Jardins em Pedrógão Grande reúnem milhares de espécies raras
Na localidade de Sobreiro, em Pedrógão Grande, nasceu há 20 anos a Quinta das Mil Flores, um jardim exótico que reúne mais de mil exemplares de árvores e flores. O projeto nasceu pelas mãos da francesa Annabelle de La Panouse, que chegou a Pedrógão Grande à procura de um lugar para se estabelecer depois de um período de doença.
Através de um website imobiliário, descobriu uma antiga casa de quinta, “uma modesta construção rural em xisto, que não tinha nada de particularmente notável”. Contudo, ao observar a configuração do terreno, percebeu que aquele espaço poderia ser o “ideal” para criar um jardim onde ela e a família pudessem “desfrutar de momentos especiais”.
Antes de chegar a Portugal, Annabelle de La Panouse já trabalhava na área da gestão de património natural, nomeadamente nas propriedades do marido em França. Com essa experiência, decidiu “procurar um refúgio que estivesse dentro do orçamento, num clima mais quente”.
A empresária explicou que a ausência de pontos de interesse turístico no concelho a levou a “sonhar com um projeto que desse uma nova vida à Quinta e à pequena aldeia do Sobreiro, uma aldeia tranquila e pouco povoada, situada nas verdes colinas que dominam Pedrógão Grande”.
Ao Diário de Leiria, a empresária descreveu-se como uma “colecionadora incorrigível” de espécies e variedades de plantas “raras”, incluindo plantas vivazes, arbustos e árvores, muitas delas com elevado interesse pedagógico ou ainda pouco conhecidas pelas suas características alimentares.
O objetivo destas coleções, explicou, “não é produzir grandes quantidades, mas antes dar a conhecer aos visitantes novos sabores e novas experiências gastronómicas”.

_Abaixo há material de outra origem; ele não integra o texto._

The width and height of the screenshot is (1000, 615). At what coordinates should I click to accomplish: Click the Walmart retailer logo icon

Jardins proporcionam novas experiências aos visitantes
A filosofia da Quinta das Mil Flores assenta na proteção, conservação e valorização do património natural, com objetivos botânicos, ecológicos, biológicos, culturais e pedagógicos.
Atualmente, os jardins acolhem mais de mil espécies e variedades vegetais e estão organizados em diferentes espaços temáticos. “Inicialmente, nunca tive a intenção de desenvolver qualquer projeto aberto ao público”, confessou, mas hoje em dia o espaço recebe iniciativas culturais, passeios noturnos, festas temáticas e eventos familiares, estando aberto a todos os que desejem conhecer o projeto.

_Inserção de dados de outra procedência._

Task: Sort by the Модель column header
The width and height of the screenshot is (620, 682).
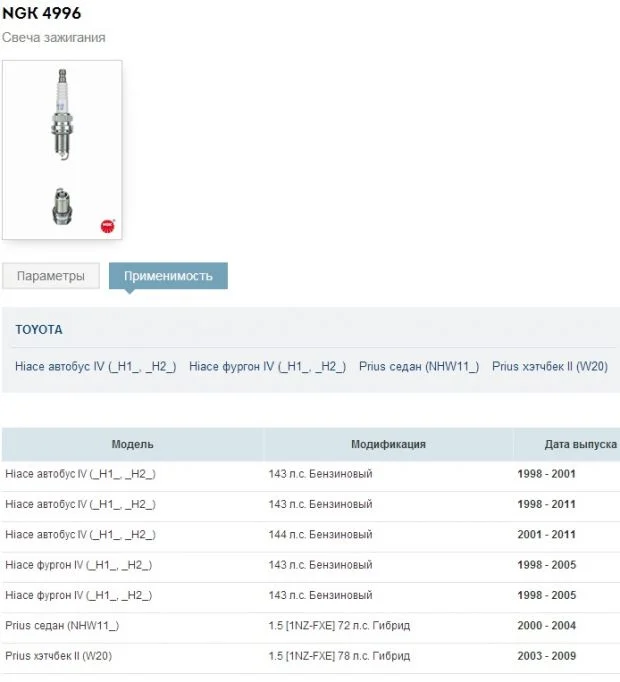Action: (x=132, y=444)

Árvores, arbustos, flores, legumes e plantas vivazes são cultivados tanto pelo “prazer que proporcionam aos visitantes como pelo seu interesse pedagógico e pela sua raridade”. A seleção das espécies assegura motivos de interesse ao longo de todas as estações do ano.
A Quinta das Mil Flores promove também atividades de educação ambiental com alunos das escolas da região.

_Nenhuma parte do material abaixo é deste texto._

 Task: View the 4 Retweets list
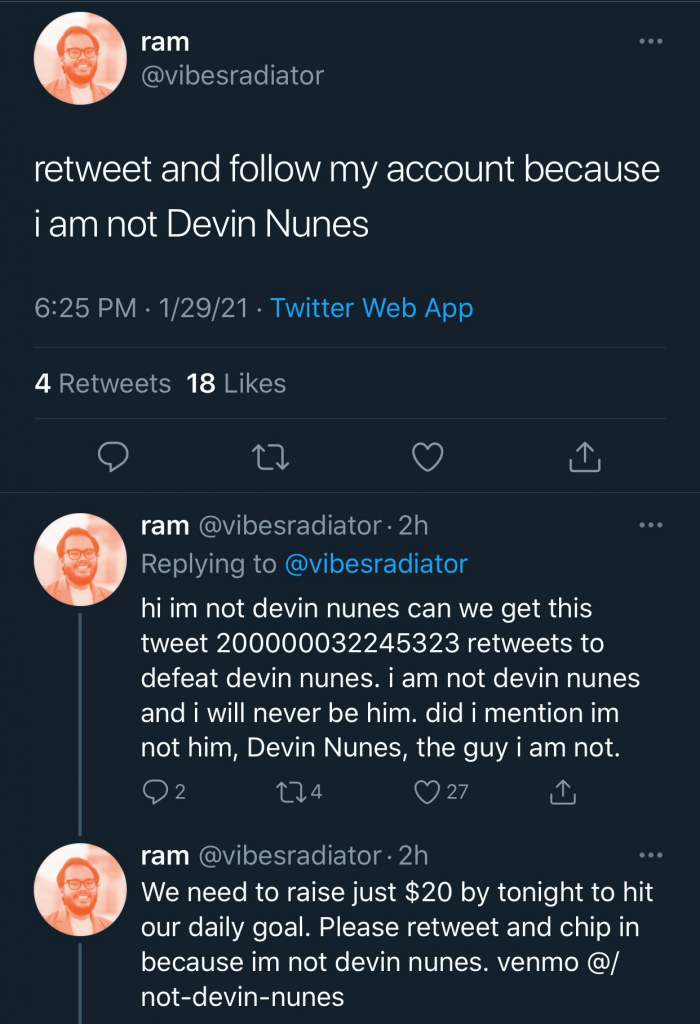(102, 384)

Segundo Annabelle de La Panouse, os jardins foram pensados para garantir o acesso a visitantes com mobilidade reduzida, permitindo a circulação em mais de 60% dos espaços existentes.
Para além dos jardins, a empresária tem na propriedade a ‘Casa Aloes’, uma casa de campo “self-service”, com dois quarto no interior e ainda um quarto, a que chamou de “Aventura” no jardim, com capacidade para quatro ou cinco hóspedes. Conta também com cozinha e sala de estar.
A empresária garante que todos os visitantes são recebidos “com enorme alegria e profunda gratidão”. A presença e o reconhecimento de quem passa pela quinta são, segundo afirma, “uma fonte permanente de incentivo” para todos os que trabalham no espaço.
Questionada sobre a forma como foi recebida pela comunidade local, Annabelle de La Panouse destacou a hospitalidade dos habitantes do Sobreiro. “Os portugueses são, sem dúvida, das pessoas mais hospitaleiras, generosas e prestáveis” que conheceu.
A francesa recordou ainda os momentos difíceis vividos pela região nos últimos anos, desde os incêndios de Pedrógão Grande, em 2017, à pandemia da covid-19, em 2021, e, mais recentemente, à passagem da depressão Kristin. Apesar das adversidades, destacou a solidariedade, a coragem e a resiliência demonstradas pela comunidade.
Segundo a responsável pelo projeto, os jardins têm evoluído continuamente e a concretização do plano original continua ainda em desenvolvimento, tendo sido condicionada por vários obstáculos, como a obtenção de licenças.